25.  The Bank has provided a statement of account of the borrower, Roy Gitonga Kaburu, running from 19th February 2019 to 4th September 2020. Out of the total loan amount, the borrower erratically paid Kshs. 944,756. 15 only. As at 4th September 2020, he owed the Bank Kshs. 6,880,671. 15 which is still accruing interest. The statement of account produced by the Bank is covered by section 176 of the Evidence Act (Chapter 80 of the Laws of Kenya) which creates a presumption in favour of the Bank as follows:

176. A copy of any entry in a banker’s book shall in all legal proceedings be received as prima facie evidence of such entry, and of the matters, transactions and accounts therein recorded.

26.  While the Plaintiffs submit that this statement of account is neither true, sufficient nor admissible in line with section 176 of the Evidence Act, they have not explained or rebutted what is untrue, insufficient or inadmissible about the said statement by adducing any other evidence to show for example, that the borrower paid instalments of Kshs. 147,346. 00 per month either through cash deposits, cheques, direct debit or RTGS as required under the terms of the Letter of Offer dated 17th December 2018. In the absence of any evidence to the contrary, I find that the statement furnished by the Bank reflects the borrower’s debt position. I do not find any reason to order the furnishing of any other statements as prayed in the Notice of Motion.

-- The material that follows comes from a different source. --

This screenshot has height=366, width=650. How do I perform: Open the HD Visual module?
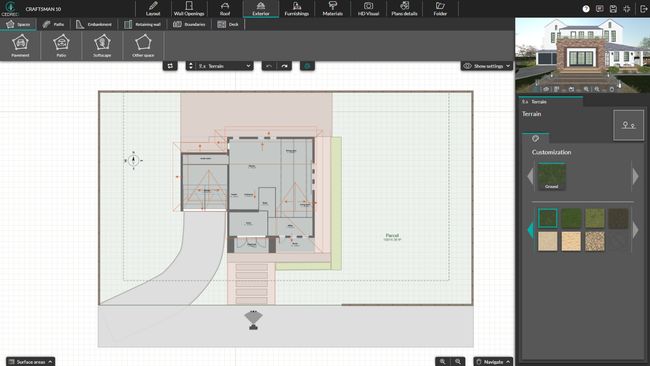[x=368, y=9]
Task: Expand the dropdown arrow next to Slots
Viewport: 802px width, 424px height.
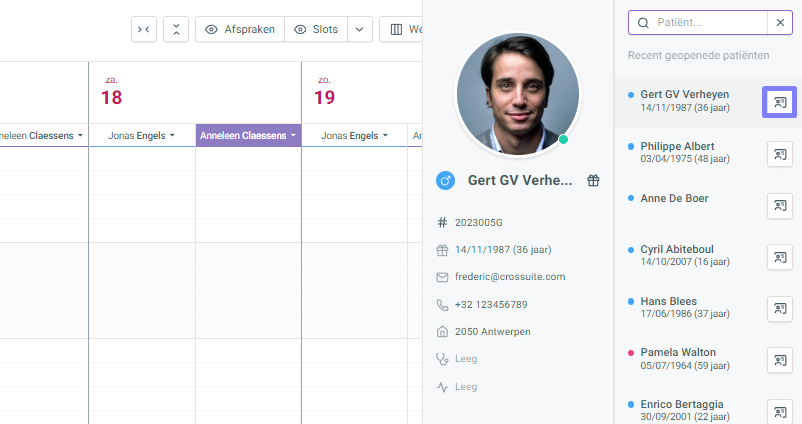Action: pos(360,29)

27.  As regards the accounts in respect of the two earlier facilities which the Bank contends were compromised by the Settlement Agreement, the proper cause would be to await determination whether it is vitiated by the fraud alleged by the Plaintiffs. At any rate, the general principle is that the court will not issue an injunction to restrain a chargee from exercising the statutory power of sale on account of a dispute as to the loan amount and/or interest owed (see Desai and Others v Fina Bank Limited [2004] 2 EA 46andAir Travel & Related Studies Ltd v Equity Bank (Kenya) Ltd [2017] eKLR).

28.  Following the borrower’s indebtedness, the Bank issued a statutory notice dated 14th February 2020 under section 90 of the Land Act and sent it to the borrower and 2nd Plaintiff by registered post as evidenced by the certificate of posting. It issued a further statutory notice dated 28th May 2020 under section 96 of the Land Act and dispatched it to the borrower and 2nd Plaintiff by registered post as evidenced by the certificate of posting. Before selling the charged property, the Bank is required under section 97 of the Land Act to undertake a forced sale valuation of the property. The Bank is yet to take steps to sell the charged property hence it is premature, as the Plaintiffs seek in the Notice of Motion, to direct the Bank to conduct an independent valuation of the Maruti Flat. Besides, the Plaintiffs have not shown the Bank has acted irregularly, unlawfully or illegally in the manner it has invoked the process of exercising its statutory power of sale.

29.  I am aware that at this stage I am not required to make conclusive findings of fact but the totality of the evidence is that the borrower, Roy Gitonga Kaburu, remains indebted to the Bank. The Bank has now issued the statutory notices to the 2nd Plaintiff. The Bank’s statutory power of sale in respect of the Maruti Flat has now accrued. The Plaintiffs have not established any basis for the court to stop the Bank from exercising its statutory power of sale. They have failed to establish a prima facie case with a probability of success. Following the dicta in Nguruman Limited v Jane Bonde Nielsen and 2 Others(Supra), once an applicant fails to establish a prima facie case with a probability of success, the court need not proceed to consider the other grounds.

Disposition

30.  I now dismiss the Notice of Motion dated 20th July 2020 with costs to the Defendant.

DATEDandDELIVEREDatNAIROBIthis21st day of JANUARY 2021.

D. S. MAJANJA

JUDGE

Court of Assistant: Mr M. Onyango

Mr Onyango instructed by Chepkuto Advocates for the Plaintiffs.

Mr Mumia instructed by Mwaniki Gachoka and Company Advocates for the Defendant.